“‘I think ultimately we’re headed for an era in which my grandchildren will be driving electric cars, powered primarily by renewable energy,’ [George W.] Bush said. Oil, he said, brings economic, environmental and national-security problems.
– Kate Galbraith, “W. is for Wind,” Texas Tribune, May 25, 2010.
Let history note that Enron and Texas governors George W. Bush and Rick Perry created an industry that consumers in a free market did not. With the help of the federal Production Tax Credit of the Energy Policy Act of 1992, since renewed 13 times, as well as the $6.9 billion CREZ transmission line, Texas became the wind power state on the backs of national taxpayers and in-state ratepayers.

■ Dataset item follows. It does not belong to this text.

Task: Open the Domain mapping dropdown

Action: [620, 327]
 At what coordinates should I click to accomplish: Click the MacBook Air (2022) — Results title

Bush’s “America is Addicted to Oil” reference in his 2006 State of the Union address did not come out of nowhere. [1] Ken Lay and Enron planted a seed with Bush 41 (see here and here) and Governor Bush (here) that germinated. Bush 43 was Big Wind in other ways too.
And post-Presidency, guess who was the keynote speaker at the annual meeting of the American Wind Energy Association (AWEA) in Dallas? In “W. is for Wind,” Kate Galbraith wrote (May 25, 2010):
Former President George W. Bush appeared in rousing, joke-cracking form in a rare speech this morning the American Wind Energy Association’s conference in Dallas. He praised Texas wind energy, bashed the media, refused to bash his successor and said his grandchildren will be driving electric cars.
Galbraith added:
Bush was welcomed enthusiastically at the speech, with an audience of 6,000 giving standing ovations before and after his talk…. When he was governor of Texas, Bush signed the 1999 law that is widely credited with kick-starting wind development in the state.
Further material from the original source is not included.